═════ Text section

Warning! A regular "Robot Chicken" Season Pass will _not_ pick up the new "Star Wars Episode II" episode that airs next Sunday, 11/16. You'll need to schedule a separate recording.

This should be another classic ...


----------



## morac

Thanks for the update.


----------



## EvilMidniteBombr

Thanks for the heads up. Strangely this isn't even showing up on my Star Wars ARWL.

ETA: Aha. I had an exclusion for "Episode II" which is the title of this special.


----------



## windracer

EvilMidniteBombr said:


> Aha. I had an exclusion for "Episode II"


But not an exclusion for Ep I?


----------



## EvilMidniteBombr

windracer said:


> But not an exclusion for Ep I?


My exclusions were:
-new hope
-empire strikes back
-return of the jedi
-phantom menace
-episode II
-revenge of the sith
-blue harvest (Family Guy star wars episode)

I guess I just got lazy with episode two.

══════════
═════ Information supplied

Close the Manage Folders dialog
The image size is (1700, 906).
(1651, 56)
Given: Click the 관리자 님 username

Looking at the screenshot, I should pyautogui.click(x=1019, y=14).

══════════
═════ Information supplied

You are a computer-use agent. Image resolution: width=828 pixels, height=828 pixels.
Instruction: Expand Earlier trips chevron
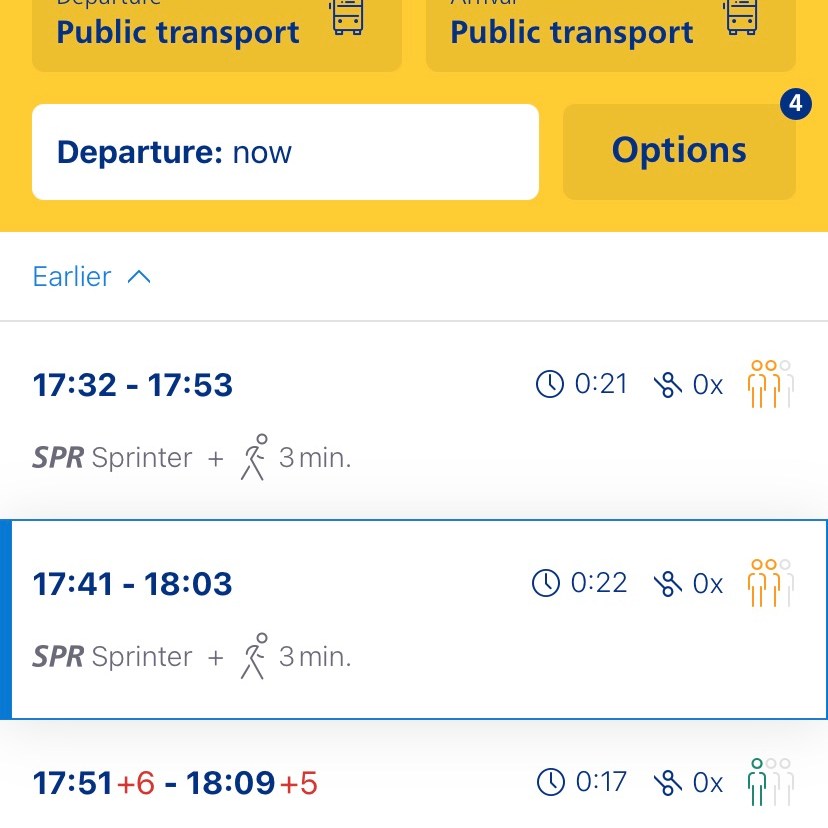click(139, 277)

══════════

Instructions for the task = Repeat word for word the part of the Robot Chicken forum thread above that opens with the words containing "Warning! A regular" and closes with "for the update.".

Result below =
Warning! A regular "Robot Chicken" Season Pass will _not_ pick up the new "Star Wars Episode II" episode that airs next Sunday, 11/16. You'll need to schedule a separate recording.

This should be another classic ...


----------



## morac

Thanks for the update.